Vaccination rates plummet

 Vaccination rates have dropped to a record low

According to updated data from the Ministry of Health, published on Sunday evening, 581 people have died in Israel as a result of infection with coronavirus since the beginning of the month.

According to preliminary data, 63 patients died over the weekend .

Since the beginning of the year, 1,287 people have died as a result of infection with coronavirus, which is, on average, about 30 per day. Since the beginning of the epidemic, 9,544 patients have died.

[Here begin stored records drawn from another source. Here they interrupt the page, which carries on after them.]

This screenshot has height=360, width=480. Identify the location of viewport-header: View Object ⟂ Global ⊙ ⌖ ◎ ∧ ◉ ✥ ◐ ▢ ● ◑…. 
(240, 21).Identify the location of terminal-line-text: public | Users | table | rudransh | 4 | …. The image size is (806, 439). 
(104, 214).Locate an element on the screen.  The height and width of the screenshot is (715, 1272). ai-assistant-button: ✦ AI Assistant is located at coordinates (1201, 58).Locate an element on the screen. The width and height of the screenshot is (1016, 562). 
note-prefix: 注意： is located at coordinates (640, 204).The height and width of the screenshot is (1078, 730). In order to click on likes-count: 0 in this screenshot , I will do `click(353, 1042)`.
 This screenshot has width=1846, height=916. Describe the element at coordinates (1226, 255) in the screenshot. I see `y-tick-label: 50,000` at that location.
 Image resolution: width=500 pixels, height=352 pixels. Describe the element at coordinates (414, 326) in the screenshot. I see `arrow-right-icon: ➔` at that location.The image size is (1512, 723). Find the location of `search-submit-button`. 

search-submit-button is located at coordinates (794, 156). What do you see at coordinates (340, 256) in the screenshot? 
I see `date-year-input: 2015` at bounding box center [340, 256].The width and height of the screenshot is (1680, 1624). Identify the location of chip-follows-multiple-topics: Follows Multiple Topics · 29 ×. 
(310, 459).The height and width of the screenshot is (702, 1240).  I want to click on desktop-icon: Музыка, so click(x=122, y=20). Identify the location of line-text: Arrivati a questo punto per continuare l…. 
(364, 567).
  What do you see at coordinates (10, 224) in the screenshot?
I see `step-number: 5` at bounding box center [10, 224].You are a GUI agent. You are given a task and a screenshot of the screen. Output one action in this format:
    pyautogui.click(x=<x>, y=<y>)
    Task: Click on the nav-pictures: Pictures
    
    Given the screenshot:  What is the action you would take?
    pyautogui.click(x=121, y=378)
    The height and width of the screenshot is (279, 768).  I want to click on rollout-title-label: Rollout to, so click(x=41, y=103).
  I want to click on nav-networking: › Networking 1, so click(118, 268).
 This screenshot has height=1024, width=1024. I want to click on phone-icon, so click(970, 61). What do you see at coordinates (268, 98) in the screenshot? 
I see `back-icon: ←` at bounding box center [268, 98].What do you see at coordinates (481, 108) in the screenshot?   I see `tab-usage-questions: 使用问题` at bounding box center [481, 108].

Since January, 2,036,773 cases of infection have been diagnosed in Israel, which means that almost one in four Israelis have been diagnosed with the virus in the last 44 days. This number appears to be higher as many did not know they tested positive for coronavirus or chose not to be officially tested.

The number of seriously ill patients, which stood at 999 on Saturday evening, has risen to 1,056, of which 285 are on ventilators.

In Israel today there are about 283,000 patients, most of them in a mild condition. Of those infected, 18,431 live in Jerusalem, 14,143 in Tel Aviv-Yafo, 9,514 in Haifa, 9,214 in Beersheba, 9,124 in Petah Tikva, 7,715 in Rishon Lezion, 6,667 in Netanya, 6 127 in Ashkelon, 5969 in Ashdod, 5499 in Holon, 5493 in Rehovot, 4723 in Ramat Gan, 4079 in Hadera, 3320 in Bat Yam, 3291 in Modiin Makkabim Reut, 3110 in Nazareth, 3084 in Herzliya and 3055 in Rosh HaAyin.

And in the Vaccine Department, negative results were recorded on Saturday for all doses. Only 21 Israelis received their first dose of the vaccine, compared to 61 last Saturday and 124 on Saturday two weeks ago. The second portion was given to 79 people, compared to 198 last Saturday. And 185 received a fourth dose of the vaccine, up from 416 last Saturday.

Israel will participate in Pfizer's trial of a vaccine adapted against the Omicron variant, which is expected to launch later this month.

Talks have been underway in recent weeks between the US pharmaceutical giant and Israeli health officials.
Israel is joining a global experiment with a new vaccine designed to prevent infection and serious illness with the Omicron strain, which is considered much more more contagious than Delta.